Certains y voient même la fin des notaires, mais Mme Bouchard n’en est pas aussi certaine. Selon elle, c’est mal comprendre l’acte notarié que de le mettre au même niveau. « Le notaire confère l’authenticité et peut vérifier le consentement et la capacité d’un individu », précise-t-elle.

Risques et désavantages

Les données cryptées signifient que la perte d’une clef entraine une perte presque irrémédiable de ces données maintenant inaccessibles. Ces données pourraient être par exemple des économies sous forme de cryptomonnaies.

« Les blockchains ont aussi une grande consommation d’électricité », ajoute la professeure. Les calculs et la vérification des blocs sont des processus qui nécessitent de grandes quantités d’énergie.

Comme les transactions se passent dans un univers décentralisé, il est difficile de les surveiller. Ainsi la taxation est un enjeu, déjà que les gouvernements ont de la difficulté à taxer les produits numériques comme Netflix, tel que l’indique Mme Bouchard.

Origine

La blockchain a été utilisée pour la première fois par Satoshi Nakamoto en 2009, alors qu’il développe le Bitcoin. Le contexte de récession économique avait grandement miné la confiance de la population à l’égard des compagnies financières et des banques, comme l’indique Mme Bouchard. C’est ce contexte qui a mené le créateur de cette cryptomonnaie à élaborer les deux piliers principaux de la blockchain.

Le premier pilier est l’importance de la décentralisation. « Deux mois après la faillite de Lehman Brothers, le Bitcoin se veut comme étant une alternative aux banques », relate Mme Bouchard. Ce principe est encore tout aussi fondamental à l’esprit de cette technologie.

Le deuxième pilier est l’importance de la cryptographie. Ceci confère un niveau de sécurité à la transaction et donne un certain anonymat aux utilisateurs. Malgré cela, la blockchain contient l’historique de toutes les transactions, la rendant ainsi traçable et transparente.

Blockchain en bref

Comme son nom l’indique, il s’agit d’une chaine de blocs.

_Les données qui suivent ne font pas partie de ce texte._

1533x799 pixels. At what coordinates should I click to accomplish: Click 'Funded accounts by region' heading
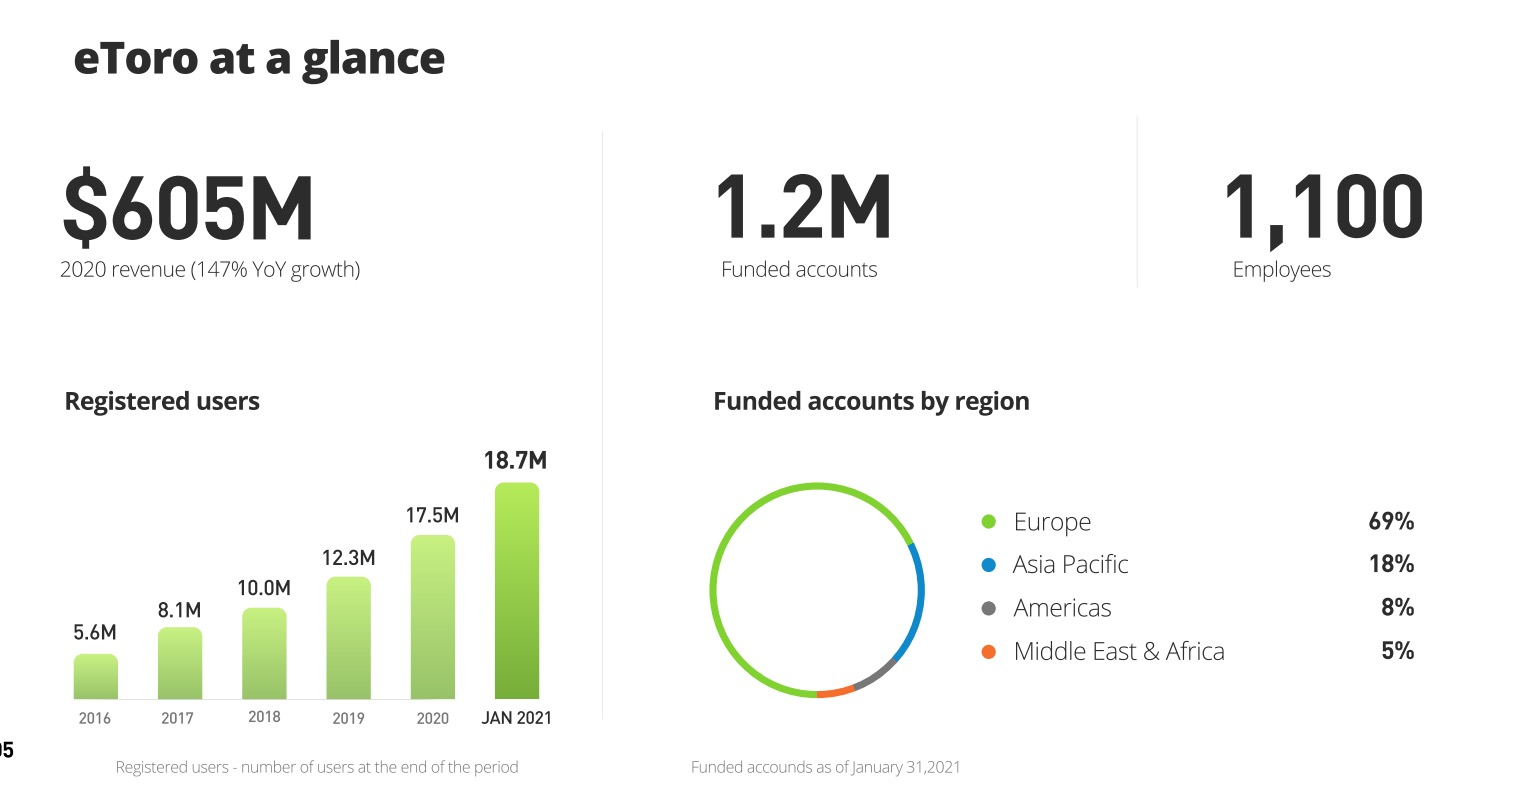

Une transaction peut-être formée de plusieurs suites de blocs. Chacun de ceux-ci doit être approuvé par des membres du réseau, aussi appelés mineurs ou noeuds.

Chaque bloc contient certaines informations qui varient selon la nature de la chaine. Par exemple, s’il s’agit d’une transaction, ce seront les informations par rapport aux personnes impliquées et par rapport au montant transigé.

Chacun des bloc possède aussi un code, appelé hash ou empreinte numérique, qui lui est propre ainsi que l’empreinte du bloc précédent. Ceci permet de remonter la chaine et donne l’historique de la transaction.

Les mineurs sont ainsi en compétition entre eux pour vérifier ces informations du bloc. Ceci leur permettra de l’ajouter à la chaine. Il faut une majorité de 50% +1 pour qu’un bloc soit validé. Les membres du réseau les plus rapides reçoivent une récompense sous forme de tokens.

Ces caractéristiques permettent à la blockchain d’être « une machine à créer de la confiance » comme le décrit Mme Bouchard. Il devient aussi virtuellement impossible de réécrire ou de trafiquer une transaction après que celle-ci soit effectuée.

La nature numérique de la technologie fait en sorte qu’elle n’est pas complètement impénétrable face au piratage, tient à souligner la professeure. Selon elle, le droit est nécessaire pour renforcer la confiance.